Editor’s Note: This article is the second in an occasional series on Hawaii ethics laws. Read the first: Today’s Disclosure, Yesterday’s News

Hawaii’s ethics code is too loose, some lawmakers say. So loose, that a politician can receive income from a firm or lobbyist doing business before the Legislature without disclosing the financial relationship.

It’s a problem that new Senate President Shan Tsutsui wants to fix.

“That is definitely something we’ll be looking at,” Tsutsui told Civil Beat recently. “We want to make sure there’s as much transparency as possible. To make sure that there isn’t a potential conflict or a conflict that’s not known by other members as well as the general public.”

Each year, elected and appointed officials are required to file a financial disclosure with the Hawaii State Ethics Commission. The disclosure lists all of a public figure’s major assets and affords voters a means to ensure their representative is acting in the public’s best interest.

But while the Hawaii Constitution calls for all “sources and amounts of income,” to be disclosed, public officials are not required to disclose the individual clients supplying the income. For example, politicians who are also lawyers must say they received income from their law firm, but can leave out the names of their clients, some of whom have issues before the Legislature.

The same goes for Realtors, certified personal accountants, consultants, etc.

Currently, when there is a potential conflict, politicians are required to stand and ask the president or speaker for a ruling on whether or not the legislator should be allowed to vote on a particular issue. Since working in the Legislature is considered part-time work, many lawmakers hold separate jobs, which can lead to votes that might require politicians to recuse themselves to avoid a conflict.

“I’ve always heard the president say, ‘no conflict,'” Tsutsui said. “But, you know, I’m sure at times there must be conflicts. How do I better know so that I can make the correct ruling now? I don’t want to say no conflict when there could potentially be, if I don’t have a firm understanding of what the situation is.”

Sen. Les Ihara, a longtime open government advocate, says he will introduce legislation this session to try to close the loophole. If he’s successful, Hawaii would join 15 other states that require disclosure of clients. But his track record isn’t encouraging.

What may be different this time is the presence of Tsutsui.

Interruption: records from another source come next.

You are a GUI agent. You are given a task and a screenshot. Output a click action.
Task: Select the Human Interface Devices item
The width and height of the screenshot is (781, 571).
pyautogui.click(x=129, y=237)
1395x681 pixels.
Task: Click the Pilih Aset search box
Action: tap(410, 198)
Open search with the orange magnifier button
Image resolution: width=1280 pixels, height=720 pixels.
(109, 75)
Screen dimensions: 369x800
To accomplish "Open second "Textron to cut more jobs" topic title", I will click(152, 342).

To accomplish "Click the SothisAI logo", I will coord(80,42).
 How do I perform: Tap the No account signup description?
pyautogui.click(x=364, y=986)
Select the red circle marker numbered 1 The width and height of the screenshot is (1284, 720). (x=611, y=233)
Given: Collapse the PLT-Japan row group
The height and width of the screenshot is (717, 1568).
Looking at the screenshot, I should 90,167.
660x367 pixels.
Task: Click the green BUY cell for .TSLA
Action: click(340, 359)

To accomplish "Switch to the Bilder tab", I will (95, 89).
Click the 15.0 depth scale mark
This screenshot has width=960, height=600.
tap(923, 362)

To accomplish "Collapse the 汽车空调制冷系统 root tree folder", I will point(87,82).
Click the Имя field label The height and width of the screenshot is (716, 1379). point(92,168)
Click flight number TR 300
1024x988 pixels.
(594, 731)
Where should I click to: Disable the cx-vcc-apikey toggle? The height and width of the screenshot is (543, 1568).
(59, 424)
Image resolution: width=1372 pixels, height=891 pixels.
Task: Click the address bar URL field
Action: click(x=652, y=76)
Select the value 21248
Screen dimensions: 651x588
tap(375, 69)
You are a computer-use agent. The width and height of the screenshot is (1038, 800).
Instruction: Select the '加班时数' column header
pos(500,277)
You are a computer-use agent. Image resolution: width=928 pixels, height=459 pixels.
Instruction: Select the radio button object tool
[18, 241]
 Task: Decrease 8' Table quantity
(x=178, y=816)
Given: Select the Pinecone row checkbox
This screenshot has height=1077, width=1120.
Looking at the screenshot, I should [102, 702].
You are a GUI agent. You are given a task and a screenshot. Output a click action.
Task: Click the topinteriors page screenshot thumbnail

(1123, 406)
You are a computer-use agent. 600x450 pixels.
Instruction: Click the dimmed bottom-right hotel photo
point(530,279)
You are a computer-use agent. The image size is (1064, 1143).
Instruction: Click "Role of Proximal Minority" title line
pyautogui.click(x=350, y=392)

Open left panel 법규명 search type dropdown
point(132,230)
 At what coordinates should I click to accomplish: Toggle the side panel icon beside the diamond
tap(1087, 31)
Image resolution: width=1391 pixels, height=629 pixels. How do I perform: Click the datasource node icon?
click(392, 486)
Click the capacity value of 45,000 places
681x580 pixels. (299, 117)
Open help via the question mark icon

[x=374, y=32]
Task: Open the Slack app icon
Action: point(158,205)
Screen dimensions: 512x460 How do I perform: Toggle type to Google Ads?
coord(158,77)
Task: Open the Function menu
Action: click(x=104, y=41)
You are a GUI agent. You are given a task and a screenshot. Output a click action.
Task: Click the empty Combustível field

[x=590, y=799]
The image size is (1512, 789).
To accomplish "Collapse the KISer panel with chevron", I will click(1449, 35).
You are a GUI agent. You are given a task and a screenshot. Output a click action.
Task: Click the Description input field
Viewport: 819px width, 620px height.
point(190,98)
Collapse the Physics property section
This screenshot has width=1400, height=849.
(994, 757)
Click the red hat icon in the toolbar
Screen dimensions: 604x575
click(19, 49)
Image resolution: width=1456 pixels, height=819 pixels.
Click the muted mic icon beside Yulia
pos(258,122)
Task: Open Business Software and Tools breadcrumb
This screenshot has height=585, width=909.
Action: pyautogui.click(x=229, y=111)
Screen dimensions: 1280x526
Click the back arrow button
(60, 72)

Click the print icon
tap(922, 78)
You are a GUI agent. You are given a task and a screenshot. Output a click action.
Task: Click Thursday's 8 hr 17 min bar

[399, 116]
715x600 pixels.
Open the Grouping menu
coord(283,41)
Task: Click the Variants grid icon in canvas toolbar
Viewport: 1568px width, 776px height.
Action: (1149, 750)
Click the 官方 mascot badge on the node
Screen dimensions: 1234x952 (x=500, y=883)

According to the State Ethics Commission’s financial disclosure instructions, just about everything politicians earn or own must be reported once they make the leap into public life. The screenshot below details what’s required.

Ihara, who represents portions of Palolo, Kaimuki and West Diamond Head, says the rules aren’t tight enough.

“I found some loopholes in the law,” he told Civil Beat. “To me, large loopholes that in effect thwart the intent of the law.”

Ethics Legislation

Ihara says the way the ethics code is drafted could make it difficult for the public to identify possible conflicts of interest.

In 2009, he introduced a bill that called on the Legislature to address the loophole. It would have required lawmakers to disclose each source of annual income derived from a single source of $25,000 or more, or that represented an amount equal to 25 percent or more of the legislator’s total annual income, excluding legislative salary.

Legislation such as this would have ensured that clients that provided substantial income would have been disclosed to the public.

The bill had a quick death in committee.

Ihara tried again in 2010 with Senate Bill 2916.

“Public disclosure and transparency of lobbying activities of all types is critical to provide accountability, enhance public trust, and reduce the existence and perception of undue influence in government policy making,” the bill stated. “Lobbyist and public official financial disclosure laws do not require lobbyists or public officials to report contracts for work between lobbyists and public officials if they are business professionals.”

One of the purposes of the bill was to, “Require lobbyists and public officials to report their financial and contractual relationships and transaction amounts.”

Again, the bill died.

State Ethics Commission Associate Director Susan Yoza told Civil Beat that so long as lawmakers aren’t pushing the Legislature on the specific issue of a lobbyist client, they’re in the clear.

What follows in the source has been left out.